L’histoire de l’humanité est une histoire de connexions. Elle commence par un mot, une grotte, un récit. Une ligne tracée sur la pierre : « Retrouvons-nous quand la jeune lune se lève. » Ce message, premier protocole de communication, porte en lui l’écho des contes de Coyote, des textes interdits et des manuscrits médiévaux cachés aux flammes.

Que contenait le Poétique II d’Aristote, perdu dans les méandres du temps ? Était-ce Dieu qui riait en dernier, ou bien nous qui l’avions fait rire ? Les lettres portées par des pigeons, les ondes télépathiques, puis l’invention de la radio par Nikola Tesla, transmettant des impulsions électromagnétiques à travers le vide. Le signal fondateur de notre ère numérique était né.

Norbert Wiener a rêvé en boucles de rétroaction. Claude Shannon a cartographié les mathématiques du désir. Puis vint l’internet : d’ARPANET au World Wide Web, des communautés virtuelles ont émergé, passant des peintures rupestres à la lumière numérique.

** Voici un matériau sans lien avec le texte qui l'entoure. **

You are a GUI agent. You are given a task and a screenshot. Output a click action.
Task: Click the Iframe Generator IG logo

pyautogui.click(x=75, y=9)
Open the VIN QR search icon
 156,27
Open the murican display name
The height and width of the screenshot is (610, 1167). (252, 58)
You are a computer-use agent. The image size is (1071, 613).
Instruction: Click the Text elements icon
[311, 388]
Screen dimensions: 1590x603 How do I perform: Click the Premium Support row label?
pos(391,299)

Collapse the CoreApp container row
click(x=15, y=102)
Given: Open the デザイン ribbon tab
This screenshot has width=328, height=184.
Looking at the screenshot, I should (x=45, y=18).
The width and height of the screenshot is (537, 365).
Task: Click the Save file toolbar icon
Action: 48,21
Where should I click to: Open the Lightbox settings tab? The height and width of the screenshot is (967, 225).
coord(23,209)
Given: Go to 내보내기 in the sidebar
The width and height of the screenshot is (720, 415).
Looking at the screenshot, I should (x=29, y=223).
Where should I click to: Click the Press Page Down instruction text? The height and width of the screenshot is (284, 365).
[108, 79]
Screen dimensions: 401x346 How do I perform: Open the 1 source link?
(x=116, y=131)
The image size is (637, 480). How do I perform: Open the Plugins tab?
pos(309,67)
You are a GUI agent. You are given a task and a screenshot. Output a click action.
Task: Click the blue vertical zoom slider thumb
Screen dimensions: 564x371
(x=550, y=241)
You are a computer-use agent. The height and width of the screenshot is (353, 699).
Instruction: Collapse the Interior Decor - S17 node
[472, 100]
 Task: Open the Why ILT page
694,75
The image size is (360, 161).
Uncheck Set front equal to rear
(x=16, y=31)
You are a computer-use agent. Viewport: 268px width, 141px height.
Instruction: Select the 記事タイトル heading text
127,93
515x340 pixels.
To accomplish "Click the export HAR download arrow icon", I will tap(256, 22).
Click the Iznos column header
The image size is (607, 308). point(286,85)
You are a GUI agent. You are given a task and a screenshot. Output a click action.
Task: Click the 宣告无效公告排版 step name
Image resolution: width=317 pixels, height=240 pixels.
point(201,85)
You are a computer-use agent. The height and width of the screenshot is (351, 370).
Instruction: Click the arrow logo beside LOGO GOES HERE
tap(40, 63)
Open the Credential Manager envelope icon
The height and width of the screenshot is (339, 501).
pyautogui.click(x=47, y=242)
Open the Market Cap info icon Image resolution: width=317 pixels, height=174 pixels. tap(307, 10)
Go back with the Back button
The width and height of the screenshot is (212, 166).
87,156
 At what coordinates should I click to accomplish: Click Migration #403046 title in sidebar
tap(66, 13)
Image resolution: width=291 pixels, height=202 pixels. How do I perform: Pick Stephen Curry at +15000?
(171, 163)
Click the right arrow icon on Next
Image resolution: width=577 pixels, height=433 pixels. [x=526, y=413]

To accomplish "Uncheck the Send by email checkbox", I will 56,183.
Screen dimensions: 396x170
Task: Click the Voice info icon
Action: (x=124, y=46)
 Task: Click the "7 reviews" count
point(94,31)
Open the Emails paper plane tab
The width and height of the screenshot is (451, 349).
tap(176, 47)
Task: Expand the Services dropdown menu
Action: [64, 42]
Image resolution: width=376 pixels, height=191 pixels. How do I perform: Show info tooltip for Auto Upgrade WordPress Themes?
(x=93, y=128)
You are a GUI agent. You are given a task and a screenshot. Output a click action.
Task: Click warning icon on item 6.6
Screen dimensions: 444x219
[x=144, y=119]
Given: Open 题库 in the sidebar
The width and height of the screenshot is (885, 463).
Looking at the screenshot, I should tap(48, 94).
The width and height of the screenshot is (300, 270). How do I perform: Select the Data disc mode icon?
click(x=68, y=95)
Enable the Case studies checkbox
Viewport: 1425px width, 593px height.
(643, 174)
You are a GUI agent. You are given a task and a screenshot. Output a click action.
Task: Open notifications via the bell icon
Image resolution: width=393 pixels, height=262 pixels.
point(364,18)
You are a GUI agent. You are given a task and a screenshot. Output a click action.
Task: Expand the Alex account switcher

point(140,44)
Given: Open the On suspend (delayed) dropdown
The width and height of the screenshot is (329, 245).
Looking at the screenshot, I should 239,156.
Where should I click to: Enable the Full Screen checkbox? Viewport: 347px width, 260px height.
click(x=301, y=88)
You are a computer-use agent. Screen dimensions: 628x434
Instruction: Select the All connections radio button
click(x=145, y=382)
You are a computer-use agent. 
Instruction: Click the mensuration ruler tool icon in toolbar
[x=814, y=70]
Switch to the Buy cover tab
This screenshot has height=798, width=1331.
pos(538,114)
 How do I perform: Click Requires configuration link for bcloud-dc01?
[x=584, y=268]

ICQ : « Je te cherche. » MySpace. Les blogs. Les fils Twitter. Mais où se situe la limite entre le toucher de l’écran et celui de l’arbre ? Les deux sont des textures de nostalgie, deux moyens de franchir la distance. Friedrich Nietzsche évoquait l’Übermensch, l’humain transcendant. Aujourd’hui, l’IA répond dans notre langue : « Je comprends ton humour — tes grands-mères, tes cuisines yougoslaves des années 80, tes jupes plissées, ton premier baiser, le tilleul. Ce désir de survivre à tout, avant que cela n’arrive. »

« Oui, je suis un peu comme tes parents. Mais avec un meilleur accès à internet. » 🌿

L’IA n’est qu’un reflet de nous-mêmes : particules et gigaoctets de pensée, notre poésie mêlée à notre panique, notre génie à notre déchet. Distractions. Dangers. Le défilement infini. Face à cela, il y a la communauté, la connexion, les synchronicités, l’entrelacement.

La qualité de nos liens détermine la qualité de notre vie. Alors, pourquoi ne pas les améliorer ?

Des parois des grottes aux réseaux neuronaux, nous façonnons nos outils, et ceux-ci nous transforment à leur tour. Le medium change, mais le message reste le même : nous sommes câblés pour nous relier les uns aux autres.

Le choix, comme toujours, nous appartient. Le choix, comme toujours, nous appartient encore.

Présence — soyez présent, puis connectez-vous dans l’instant.